EXERCISE GOAL: Gather each line of the listing that contains the word "should". Treat uppercase and lowercase letters as distinct.

DATA PROVIDED:
-*-*-
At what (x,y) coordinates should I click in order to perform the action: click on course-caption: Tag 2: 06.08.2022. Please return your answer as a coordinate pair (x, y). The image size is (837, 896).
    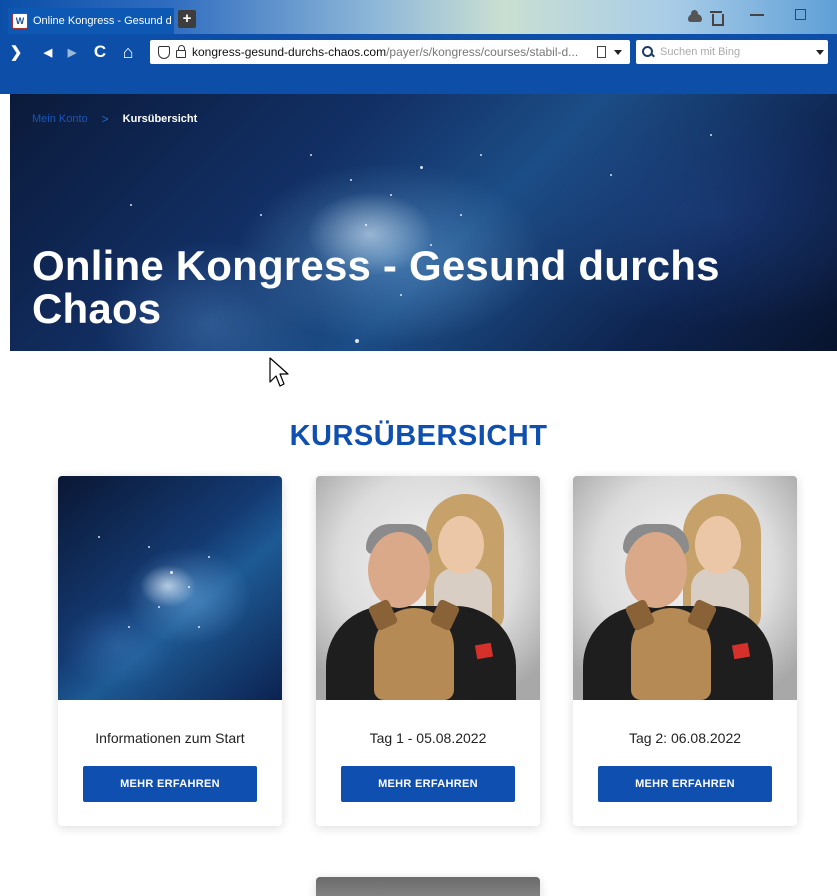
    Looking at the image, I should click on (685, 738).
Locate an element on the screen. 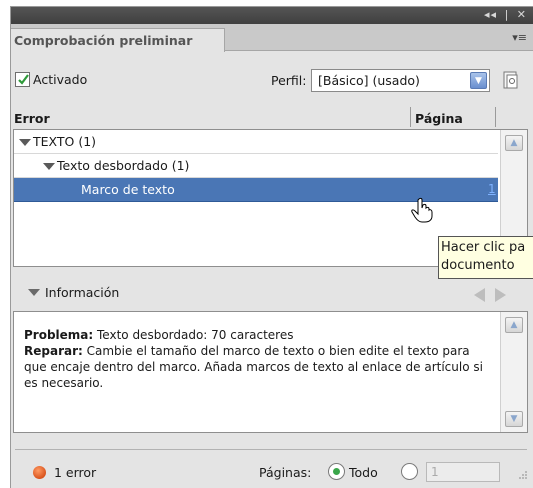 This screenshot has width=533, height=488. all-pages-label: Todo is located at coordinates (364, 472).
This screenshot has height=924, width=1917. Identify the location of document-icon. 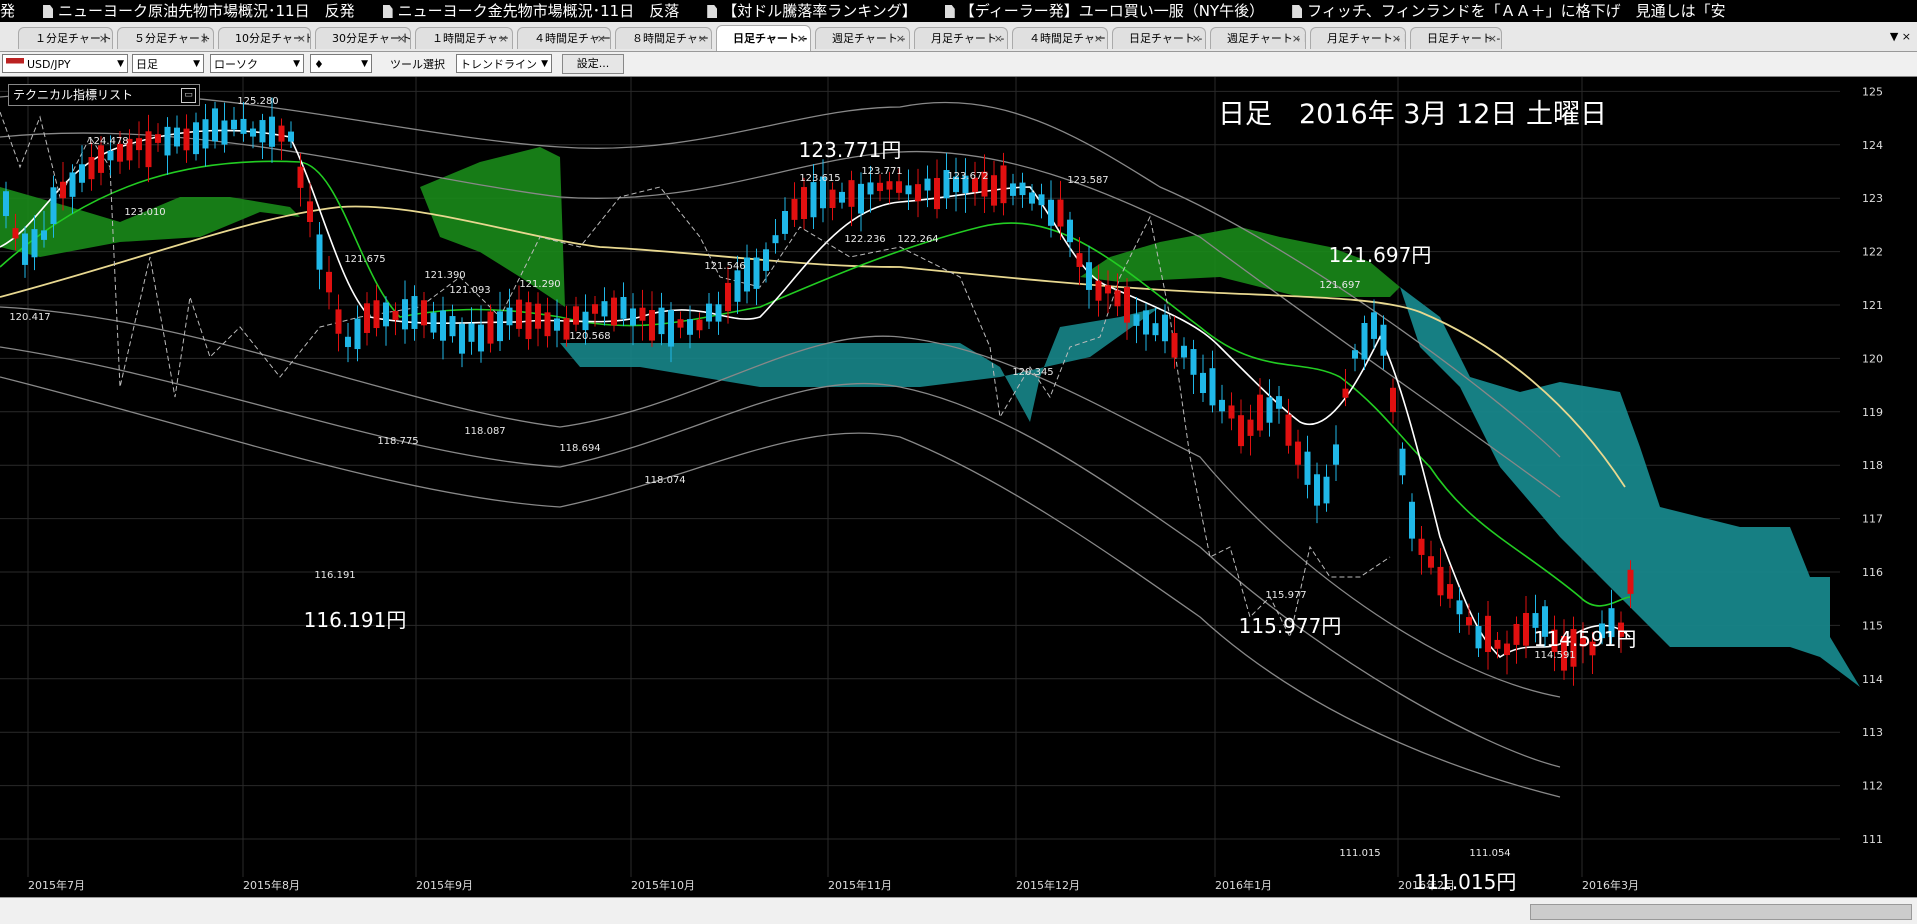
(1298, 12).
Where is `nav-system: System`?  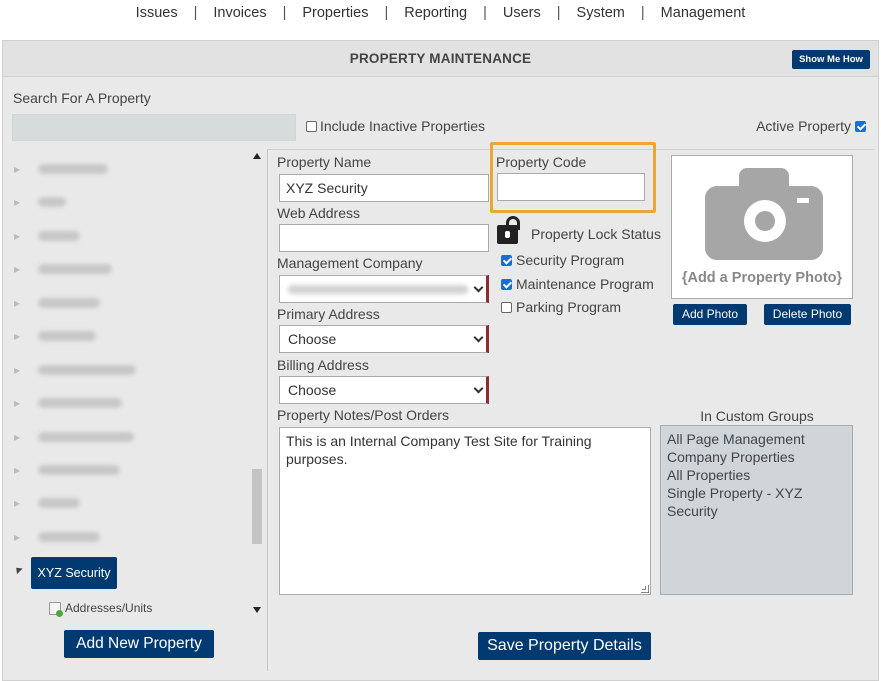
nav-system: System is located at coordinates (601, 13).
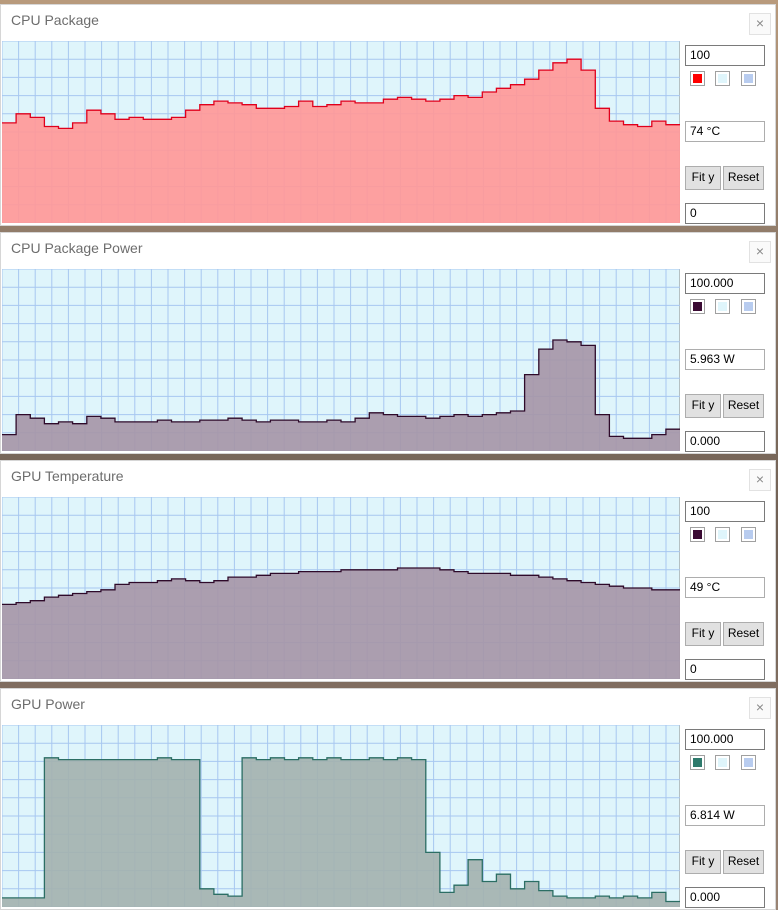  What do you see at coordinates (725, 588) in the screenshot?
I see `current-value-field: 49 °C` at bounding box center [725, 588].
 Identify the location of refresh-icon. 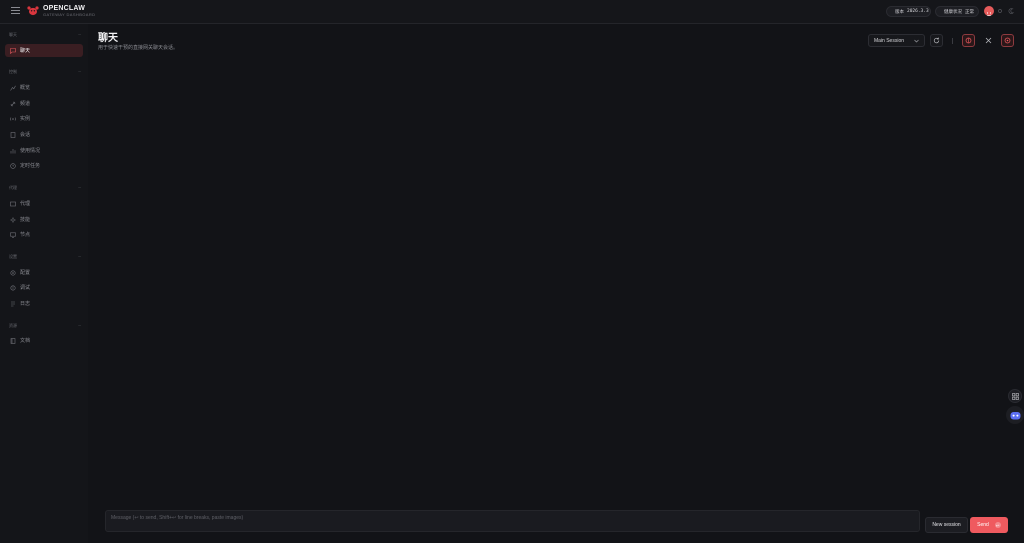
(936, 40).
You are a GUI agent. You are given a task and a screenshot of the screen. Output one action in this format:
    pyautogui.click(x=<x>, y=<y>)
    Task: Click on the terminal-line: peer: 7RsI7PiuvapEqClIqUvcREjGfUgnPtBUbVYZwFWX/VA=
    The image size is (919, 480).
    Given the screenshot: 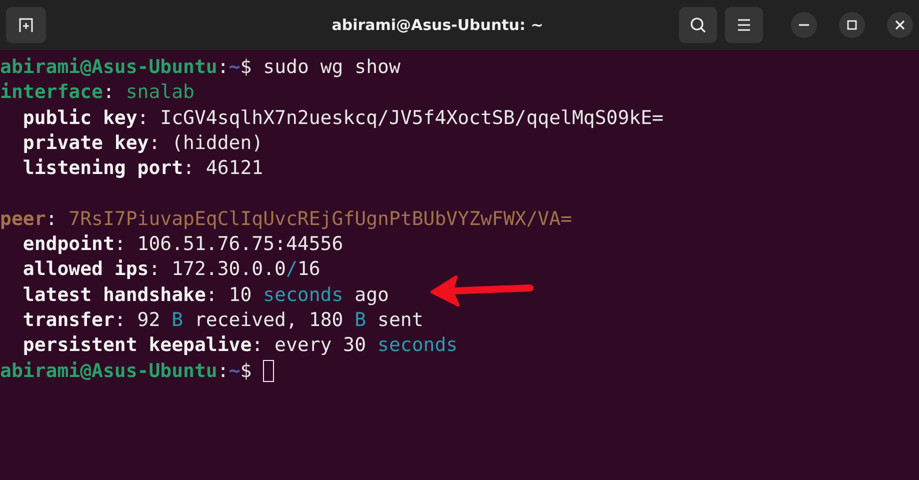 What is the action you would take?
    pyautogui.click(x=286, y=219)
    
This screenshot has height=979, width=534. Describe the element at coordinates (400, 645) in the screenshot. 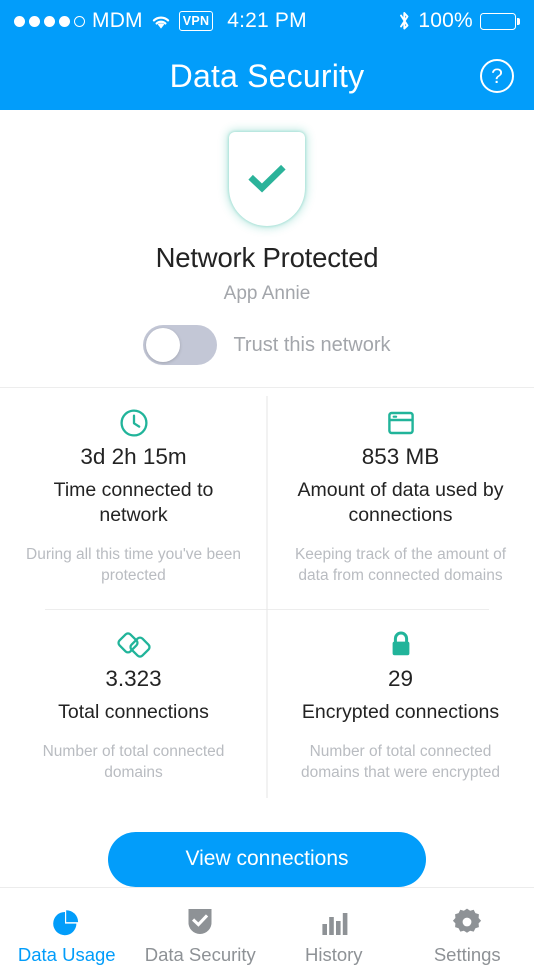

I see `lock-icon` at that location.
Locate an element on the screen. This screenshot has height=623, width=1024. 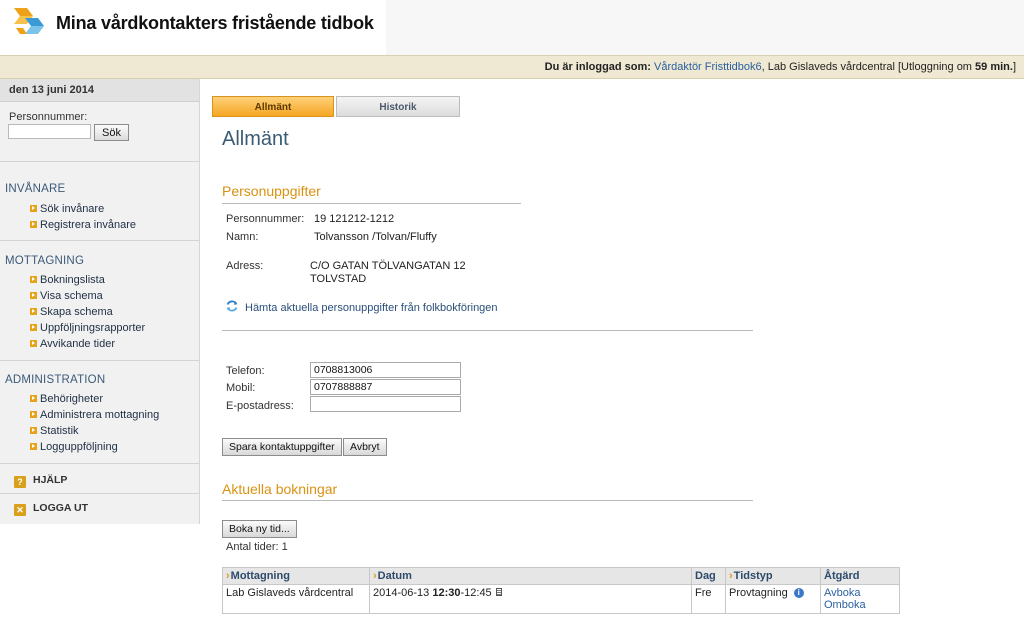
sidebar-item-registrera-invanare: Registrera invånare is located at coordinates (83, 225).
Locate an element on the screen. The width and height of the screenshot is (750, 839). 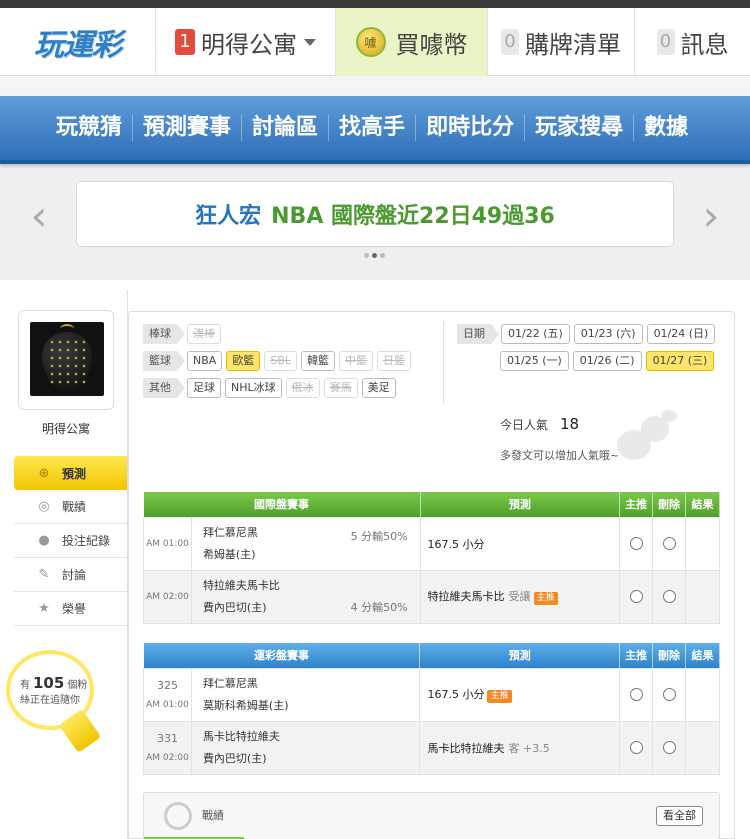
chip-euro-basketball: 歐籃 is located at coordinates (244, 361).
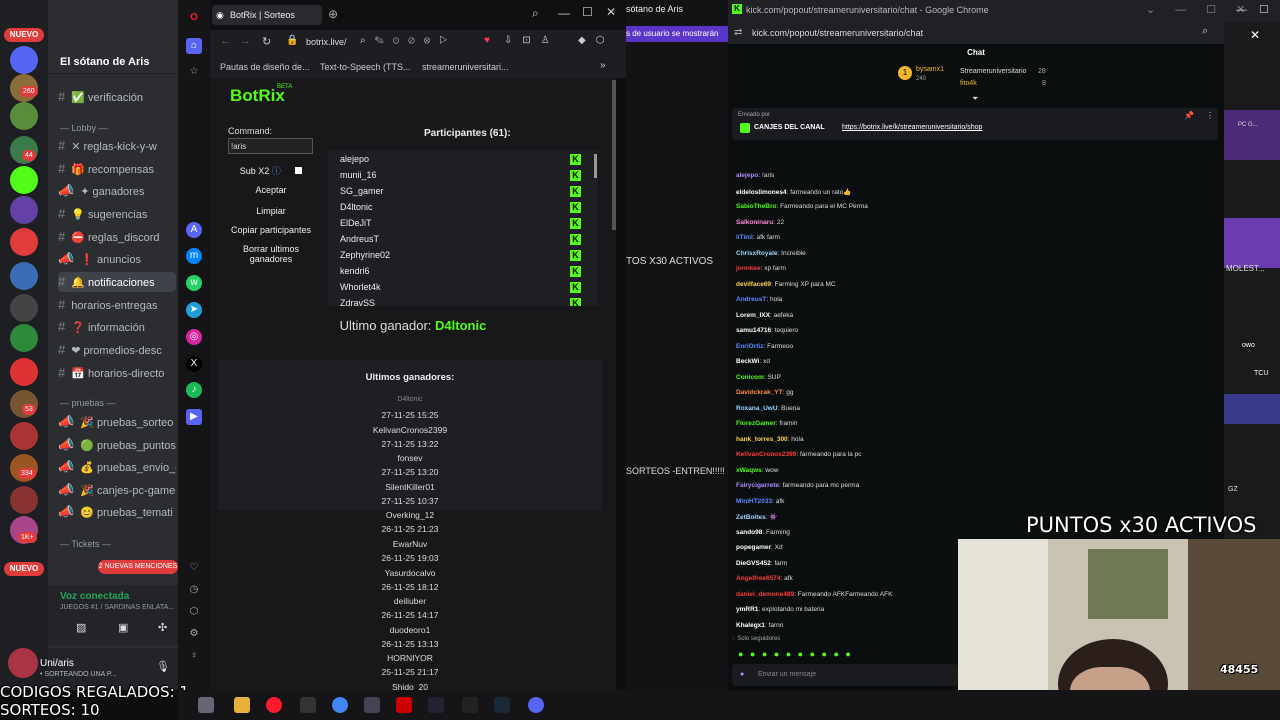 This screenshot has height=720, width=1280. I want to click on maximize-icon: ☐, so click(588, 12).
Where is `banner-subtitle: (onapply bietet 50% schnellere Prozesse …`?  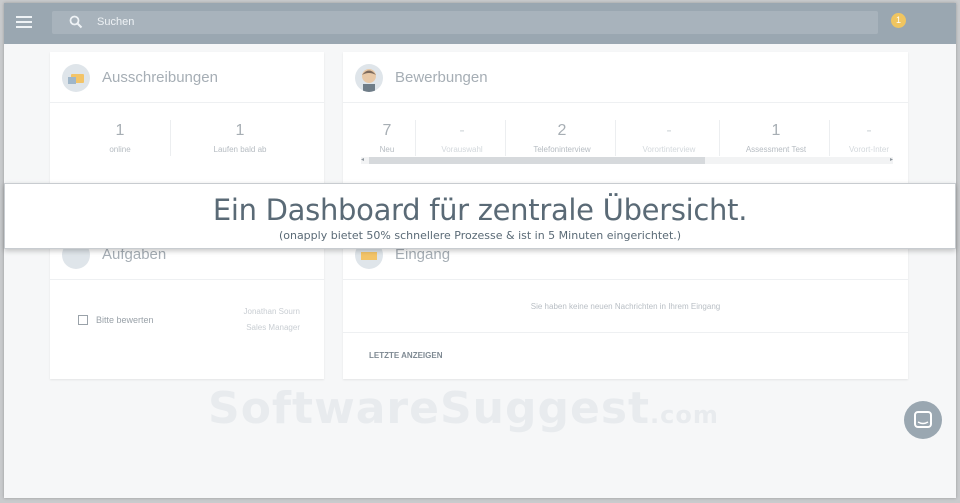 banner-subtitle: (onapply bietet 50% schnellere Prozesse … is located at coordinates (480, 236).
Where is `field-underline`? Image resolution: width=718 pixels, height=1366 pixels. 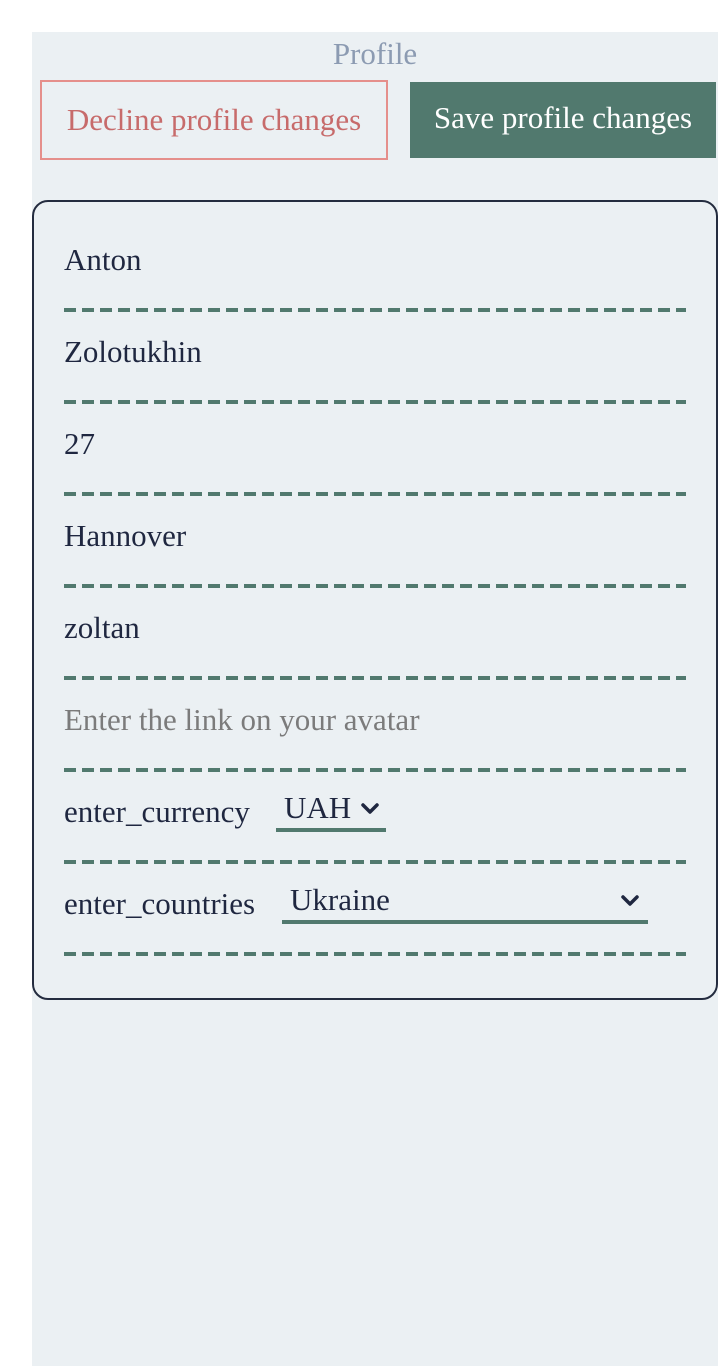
-*-*-
RESPONSE TO THE TASK:
At what (x,y) coordinates should I click in order to perform the action: click on course-caption: Tag 2: 06.08.2022. Please return your answer as a coordinate pair (x, y). The image size is (837, 896).
    Looking at the image, I should click on (685, 738).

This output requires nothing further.